Inaccurate Study: NBER
Debunking National Bureau of Economic Research’s False Conclusions Regarding OxyContin Marketing in States with Triplicate Prescribing Laws
When OxyContin launched in 1996, five states—California, New York, Texas, Illinois and Idaho—required doctors to write prescriptions for Schedule II narcotics in triplicate.
The NBER’s 2019 study, Origins of the Opioid Crisis and its Enduring Impacts, claims that, at the launch of OxyContin, Purdue Pharma reduced its marketing to triplicate states.
The study asserts that this purported difference in 1996 marketing is the only explanation as to why triplicate states have seen lower cumulative overdose rates than other states for all drugs over the following two decades.

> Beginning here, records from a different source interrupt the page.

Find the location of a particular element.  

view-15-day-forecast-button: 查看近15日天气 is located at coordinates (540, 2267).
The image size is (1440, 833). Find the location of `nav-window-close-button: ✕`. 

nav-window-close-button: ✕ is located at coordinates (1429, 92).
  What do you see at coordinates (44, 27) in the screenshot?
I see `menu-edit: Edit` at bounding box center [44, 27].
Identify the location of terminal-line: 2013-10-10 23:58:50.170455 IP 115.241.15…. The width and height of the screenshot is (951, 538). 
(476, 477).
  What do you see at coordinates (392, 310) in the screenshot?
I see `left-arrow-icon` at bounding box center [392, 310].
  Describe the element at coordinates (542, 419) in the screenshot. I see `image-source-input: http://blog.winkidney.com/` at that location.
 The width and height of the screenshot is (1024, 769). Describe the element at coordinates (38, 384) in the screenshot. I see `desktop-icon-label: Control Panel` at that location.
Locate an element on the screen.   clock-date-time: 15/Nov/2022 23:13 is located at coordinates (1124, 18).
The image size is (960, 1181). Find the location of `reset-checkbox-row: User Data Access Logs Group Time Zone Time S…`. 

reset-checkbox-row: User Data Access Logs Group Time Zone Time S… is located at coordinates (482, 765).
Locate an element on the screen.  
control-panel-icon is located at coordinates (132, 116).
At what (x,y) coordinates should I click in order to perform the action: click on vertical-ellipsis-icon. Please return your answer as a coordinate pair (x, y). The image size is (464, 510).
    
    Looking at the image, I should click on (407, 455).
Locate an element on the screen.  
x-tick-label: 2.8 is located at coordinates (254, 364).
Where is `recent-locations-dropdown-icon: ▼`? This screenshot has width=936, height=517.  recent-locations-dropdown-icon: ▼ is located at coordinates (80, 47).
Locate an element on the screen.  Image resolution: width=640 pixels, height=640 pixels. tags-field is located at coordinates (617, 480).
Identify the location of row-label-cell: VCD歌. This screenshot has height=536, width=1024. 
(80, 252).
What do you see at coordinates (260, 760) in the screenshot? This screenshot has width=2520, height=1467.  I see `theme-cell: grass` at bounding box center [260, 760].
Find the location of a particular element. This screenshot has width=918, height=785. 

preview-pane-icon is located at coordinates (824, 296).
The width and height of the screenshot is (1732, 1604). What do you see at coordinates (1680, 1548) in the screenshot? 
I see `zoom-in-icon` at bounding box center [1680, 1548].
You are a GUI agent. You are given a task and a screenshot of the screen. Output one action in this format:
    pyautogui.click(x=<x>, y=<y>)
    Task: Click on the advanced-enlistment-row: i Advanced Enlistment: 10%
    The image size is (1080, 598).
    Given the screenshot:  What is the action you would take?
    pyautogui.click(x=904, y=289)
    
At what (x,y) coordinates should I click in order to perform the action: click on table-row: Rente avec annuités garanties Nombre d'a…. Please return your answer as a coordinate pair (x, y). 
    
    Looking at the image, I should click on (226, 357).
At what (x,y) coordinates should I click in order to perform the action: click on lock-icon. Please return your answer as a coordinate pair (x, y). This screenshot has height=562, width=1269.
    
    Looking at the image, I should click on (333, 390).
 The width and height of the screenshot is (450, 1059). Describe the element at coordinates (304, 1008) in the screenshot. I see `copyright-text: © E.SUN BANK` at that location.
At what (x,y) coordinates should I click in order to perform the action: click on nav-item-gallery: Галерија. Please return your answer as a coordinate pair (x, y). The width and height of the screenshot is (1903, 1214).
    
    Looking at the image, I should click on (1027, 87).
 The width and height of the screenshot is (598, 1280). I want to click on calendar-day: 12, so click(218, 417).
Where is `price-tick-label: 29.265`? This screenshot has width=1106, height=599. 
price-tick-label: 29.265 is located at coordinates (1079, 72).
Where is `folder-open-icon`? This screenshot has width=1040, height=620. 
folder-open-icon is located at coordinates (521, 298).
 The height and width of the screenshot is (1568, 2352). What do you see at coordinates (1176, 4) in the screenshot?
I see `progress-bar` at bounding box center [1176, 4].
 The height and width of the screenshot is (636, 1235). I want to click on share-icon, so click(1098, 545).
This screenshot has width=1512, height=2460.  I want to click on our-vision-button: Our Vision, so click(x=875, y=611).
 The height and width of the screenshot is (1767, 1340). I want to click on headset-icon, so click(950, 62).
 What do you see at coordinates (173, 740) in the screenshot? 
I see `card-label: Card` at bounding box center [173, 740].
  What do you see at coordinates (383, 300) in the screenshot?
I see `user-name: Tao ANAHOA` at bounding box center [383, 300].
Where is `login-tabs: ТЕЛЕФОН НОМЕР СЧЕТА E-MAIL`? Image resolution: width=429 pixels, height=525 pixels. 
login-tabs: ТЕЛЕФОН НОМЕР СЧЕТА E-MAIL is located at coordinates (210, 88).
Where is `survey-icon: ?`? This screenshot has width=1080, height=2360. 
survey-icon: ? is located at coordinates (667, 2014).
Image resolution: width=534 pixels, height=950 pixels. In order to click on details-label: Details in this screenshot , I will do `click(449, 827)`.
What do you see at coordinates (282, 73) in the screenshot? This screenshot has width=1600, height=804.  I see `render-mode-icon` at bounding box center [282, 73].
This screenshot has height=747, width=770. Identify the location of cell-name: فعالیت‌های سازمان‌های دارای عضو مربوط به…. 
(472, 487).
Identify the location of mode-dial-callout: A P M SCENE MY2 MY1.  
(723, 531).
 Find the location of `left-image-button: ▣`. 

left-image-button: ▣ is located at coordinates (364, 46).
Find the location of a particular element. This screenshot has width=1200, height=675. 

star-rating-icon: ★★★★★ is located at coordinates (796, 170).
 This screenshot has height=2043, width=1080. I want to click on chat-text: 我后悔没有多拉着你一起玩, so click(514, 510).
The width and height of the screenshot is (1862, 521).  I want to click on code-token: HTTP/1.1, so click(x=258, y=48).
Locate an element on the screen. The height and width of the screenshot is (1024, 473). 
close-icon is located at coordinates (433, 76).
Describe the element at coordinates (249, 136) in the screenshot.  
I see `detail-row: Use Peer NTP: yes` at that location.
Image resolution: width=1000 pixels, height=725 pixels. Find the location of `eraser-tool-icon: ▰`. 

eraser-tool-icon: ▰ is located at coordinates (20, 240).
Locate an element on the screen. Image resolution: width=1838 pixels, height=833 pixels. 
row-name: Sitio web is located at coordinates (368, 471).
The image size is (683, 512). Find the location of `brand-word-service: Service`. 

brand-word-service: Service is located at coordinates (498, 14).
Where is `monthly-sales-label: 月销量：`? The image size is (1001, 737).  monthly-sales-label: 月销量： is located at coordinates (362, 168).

This theory is questionable on its face and the NBER report suffers from fatal flaws rendering this premise worthless:
- An unsupported premise
- Ignorance of other factors
- Use of unreliable and inaccurate data
1. Premise is Unsupported
The NBER study presumes that Purdue deliberately avoided triplicate states when launching OxyContin.
But the authors acknowledge that early marketing documents they obtained merely “suggest” that Purdue would target less marketing in triplicate states. The study concedes that “we do not have data that breaks down Purdue Pharma’s initial marketing spending by state”, and instead offers conclusions about Purdue’s marketing strategy based upon inference and speculation.
Further, the authors acknowledge that all five states eliminated their triplicate programs within five years of OxyContin’s launch, and they admit there were no increases in volumes or overdose deaths after the programs ended, as would be expected if there really were meaningful marketing differences in those states.
2. Ignorance of Other Factors:
Accepting the NBER’s theory requires one to believe that there were no other factors that could affect prescription volumes or overdose rates as between different states.
Of course, this is objectively untrue. The opioid crisis is a multifaceted problem that affects states and regions in different ways:
- Price & competition
- Impact of triplicate programs
- Media, publicity and word-of-mouth
- Shifting pain treatment guidelines, treatment philosophies and standards
- Medicaid enrollment patterns
- Overdose trends before 1996
- Availability of opioid-targeted treatment facilities
- Access to healthcare
- Medicare Part D launch
- Geographic impacts of heroin and fentanyl waves
- State policy variations
Example: Media Mentions & Word of Mouth
Growth in Opioid Deaths vs 1999 Deaths/100K Baseline
“OxyContin” Media Mentions
Media attention and word of mouth appears to have been a key factor in spreading opioid abuse and overdoses geographically, independent of triplicate state status.
Case Study: How Prescribing Practices Affect Volume
US oxycodone Dispensing Directly by Doctors: 2006-2012
In 2010, Florida prohibited doctors from directly dispensing controlled substances.
- Florida accounted for nearly all oxycodone direct dispensing in the US (~1M grams)…the volume disappeared overnight.
- While some volume likely moved to pharmacies, some was likely improper prescribing.
OxyContin was a very small portion of the total volume.
- 99.6% was generic oxycodone: OxyContin was only 0.4%.
This shows how a single rule change in one state can dramatically affect prescription volumes. Variations in state policies clearly matter.
Example: Paying for Prescription Drugs
Four out of five triplicate states saw decreased Medicaid enrollment in the years preceding OxyContin launch. The authors do not consider the extent to which an increased population of patients who might have to pay out-of-pocket for OxyContin suppressed prescriptions.
3. NBER Data is Unreliable & Inaccurate
Remarkably, the study is missing prescribing data for the critical OxyContin launch period, between 1996 and 1999.
- For this period, the authors merely infer OxyContin volumes from other sources.
- While the authors attempt to excuse this lack of data by correlating other sources to ARCOS data, their correlation (0.53) is insufficient to be meaningful.
The NBER’s own data (fig. 6) shows that triplicate and non-triplicate overdose rates began to diverge in 1993, not when OxyContin was launched three years later. This strongly suggests that Purdue’s marketing (even if it was different in triplicate states) was not the cause.
CDC coding of overdose deaths makes it impossible to accurately pinpoint prescription opioid overdoses, and data does not permit isolation of OxyContin from other substances.
- CDC coding changed in 1999 (ICD-9 vs. ICD-10); authors cannot confidently compare trends.
The authors fail to account for the fact that the difference between triplicate and non-triplicate state prescribing trends appear to be driven by New York and California.
- Picking California or New York, together with four random, non-triplicate states, yields results similar to the NBER study.
- “California’s opioid death rate is among the nation’s lowest. Experts aren’t sure why.”